Entre as várias tradições africanas presentes no Brasil, existe uma que atende pelo nome de Iorubá, muito influente na música, literatura, artes plásticas e até na nossa gastronomia. Apesar de presente na diversidade brasileira, algumas pessoas sequer conhecem a história desse povo. Foi com a missão de reaproximar os afrodescendentes de suas raízes que Adeyeye Enitan Babatunde Ogunwusi Ojaja II, rei da cidade de Ifé, na Nigéria — berço dos iorubás — desembarcou pela primeira vez no Brasil. Nesta terça-feira, ele participou de uma cerimônia no Salão Nobre Petit Trianon da Academia Brasileira de Letras (ABL).
O líder político e religioso, que subiu ao trono em 2015, chegou à ABL por volta das 18h, acompanhado de uma comitiva de 40 pessoas. O grupo foi recepcionado pela Banda do Corpo de Fuzileiros Navais. Na segunda-feira, ele já havia participado de uma solenidade na Assembleia Legislativa do Rio, onde recebeu a medalha Tiradentes, maior honraria do Estado. E antes de vir ao Rio, Adeyeye, que subiu ao trono em 2015, foi à Bahia para criar a Casa dos Iorubás.

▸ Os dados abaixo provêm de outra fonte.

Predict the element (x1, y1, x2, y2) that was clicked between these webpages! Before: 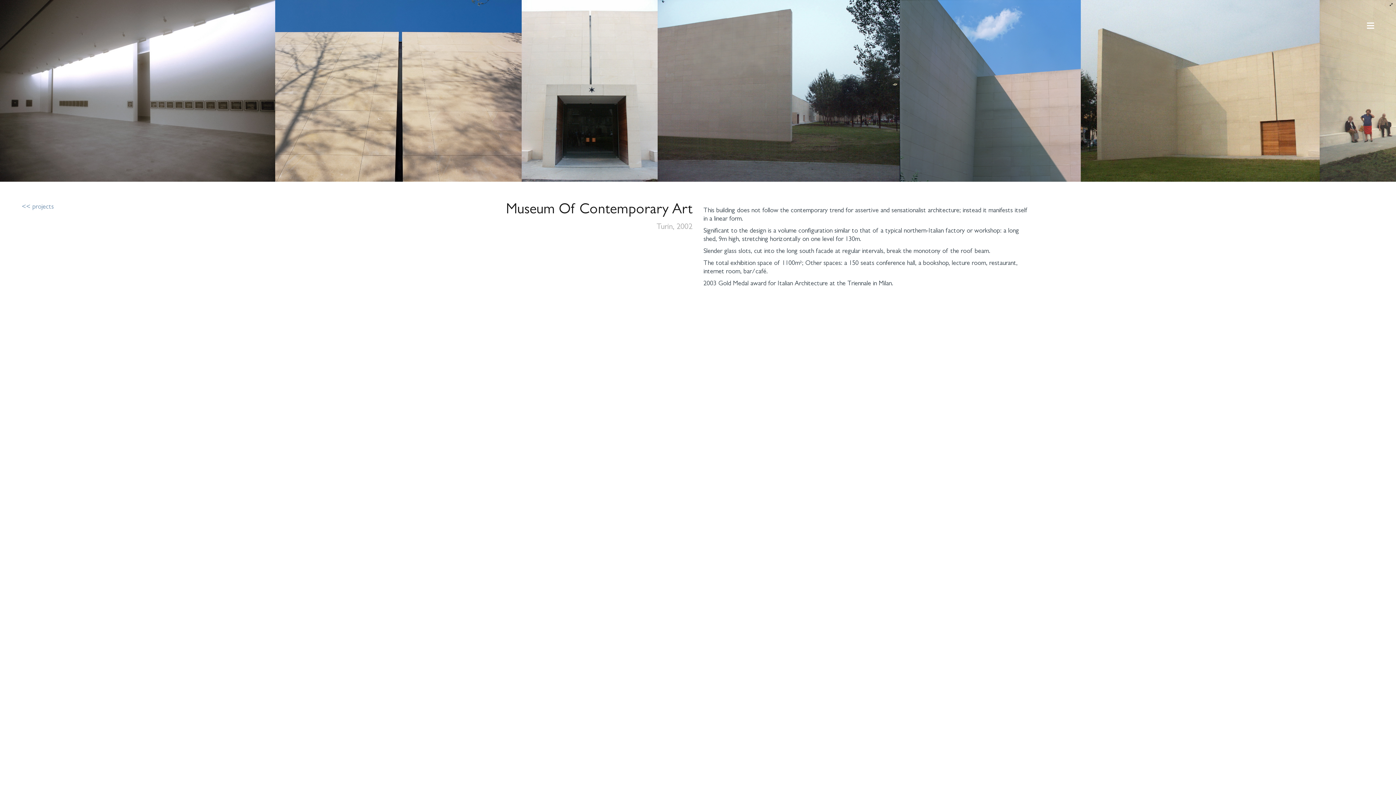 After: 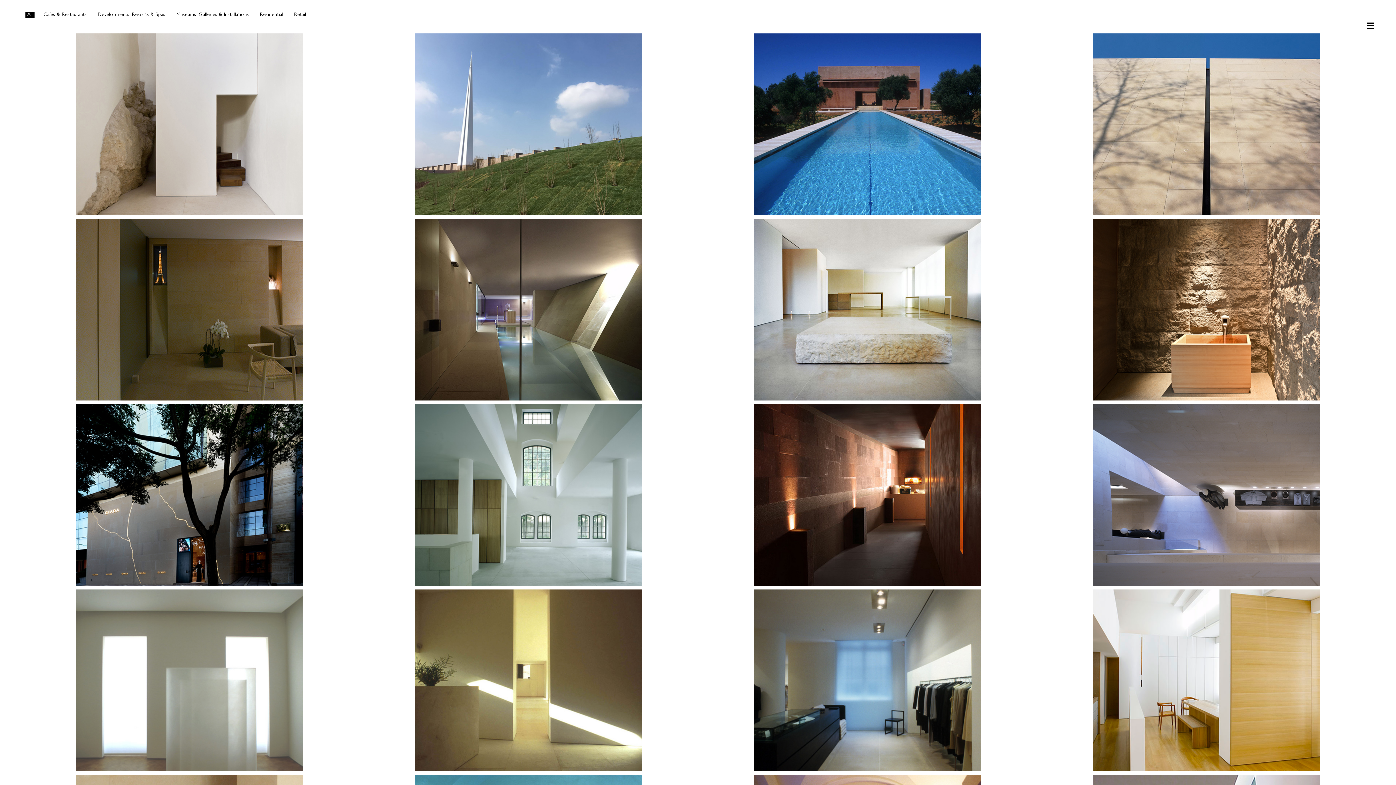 Action: bbox: (21, 204, 53, 210) label: << projects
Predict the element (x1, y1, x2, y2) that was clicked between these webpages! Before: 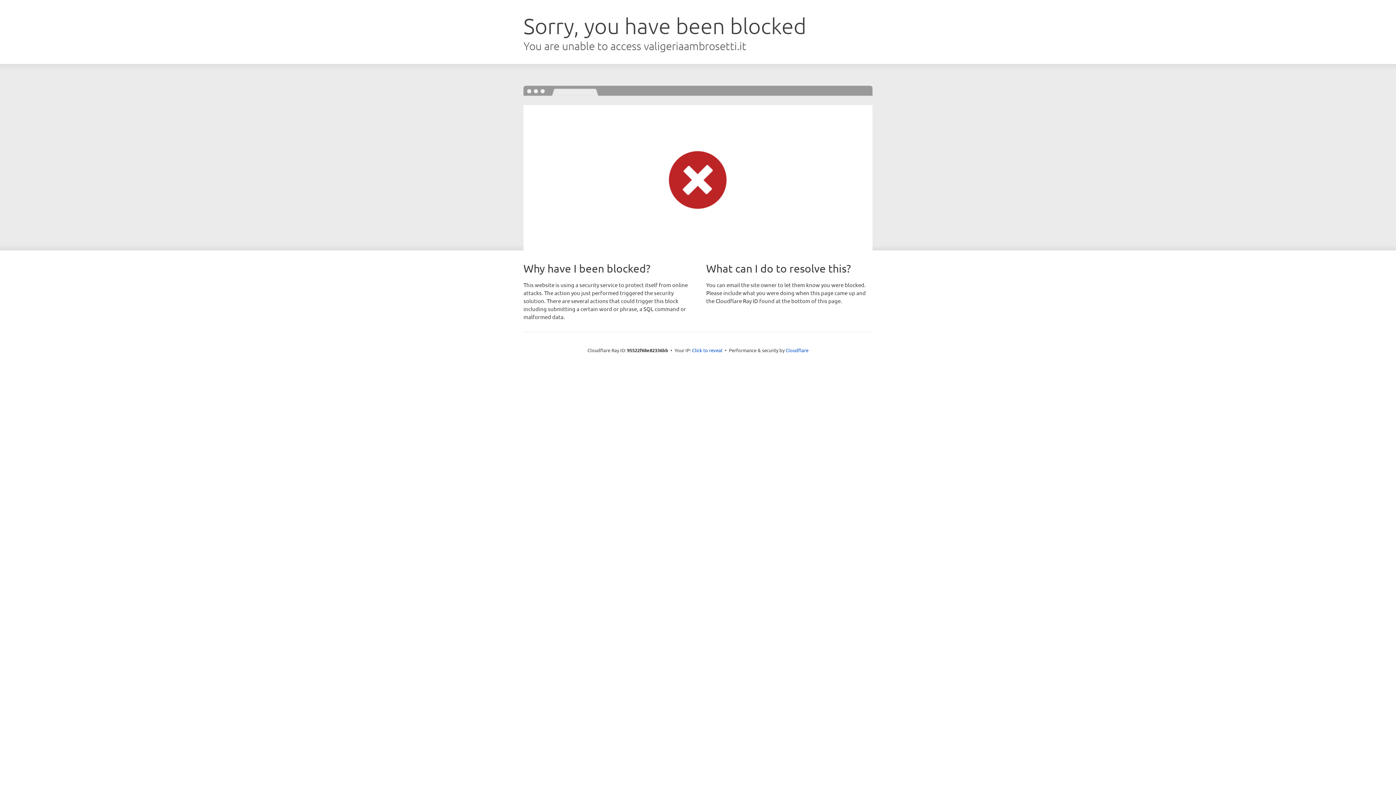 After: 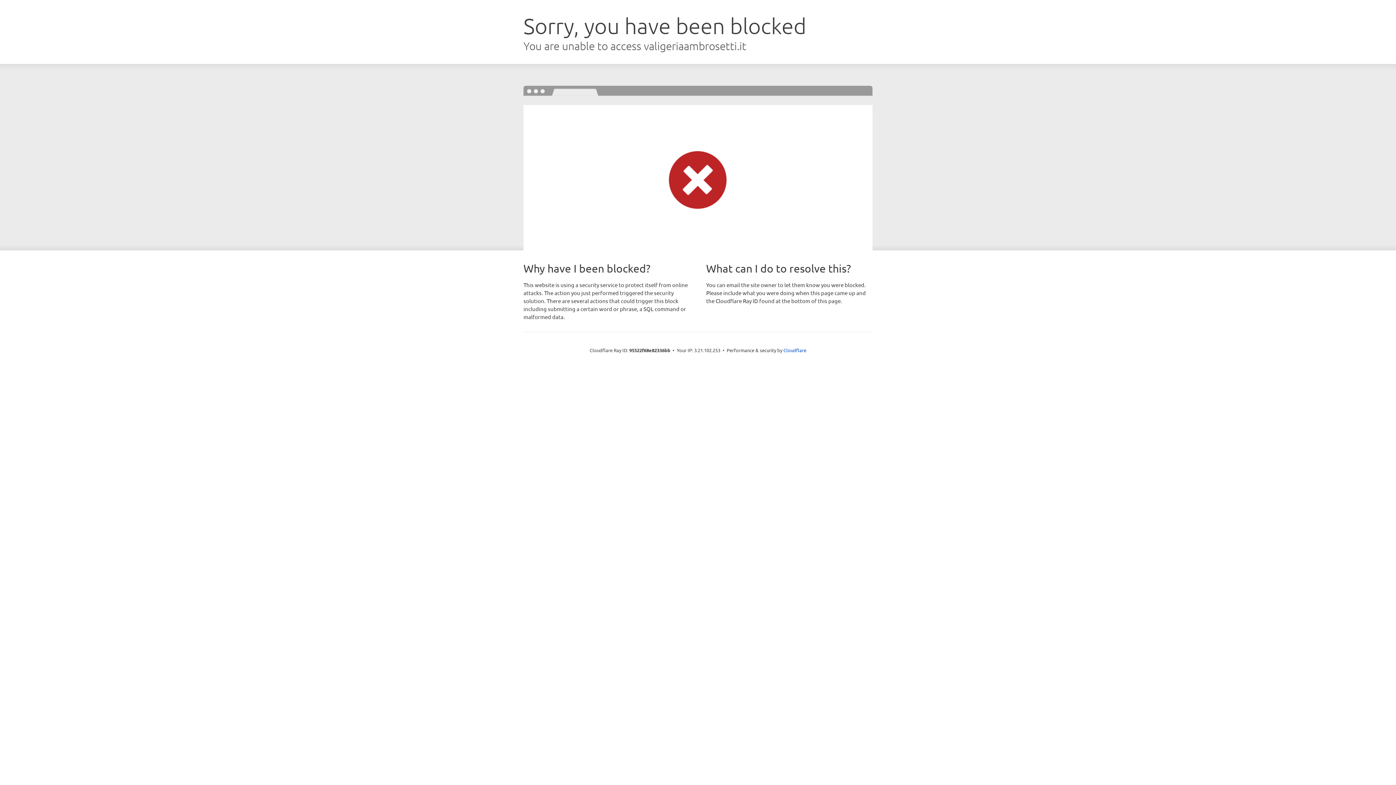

— É um simbolismo muito forte (sua presença). Numa cerimônia litúrgica, na Bahia, ele apaziguou a alma dos escravos. Isso significa manter uma identidade do passado, e ter condições de reorganizar o futuro por causa desse passado — disse o presidente da Academia Brasileira de Letras (ABL), o Acadêmico e escritor Marco Lucchesi.
O Secretário-Geral, Acadêmico, diplomata e historiador Alberto da Costa e Silva, um dos responsáveis por trazer o rei ao Brasil, falou da forte influência africana nos costumes dos brasileiros:
— Costumo dizer que as pessoas xingam, cochicham sem saber que estão se zangando e cochichando com palavras de origem Iurubá — brinca ele, destacando a importância da visita do rei — Adeyeye é uma espécie de papa na Nigéria e fora dela.
Adeyeye discursou por quase uma hora na ABL, em em inglês, traduzido por uma intérprete. Após uma cerimônia emocionante, em que falou sobre a representatividade dos negros no Brasil, o líder religioso deu de presente à Academia um quadro em ouro e bronze:
— A arte enaltece a alma — disse, encerrando o discurso.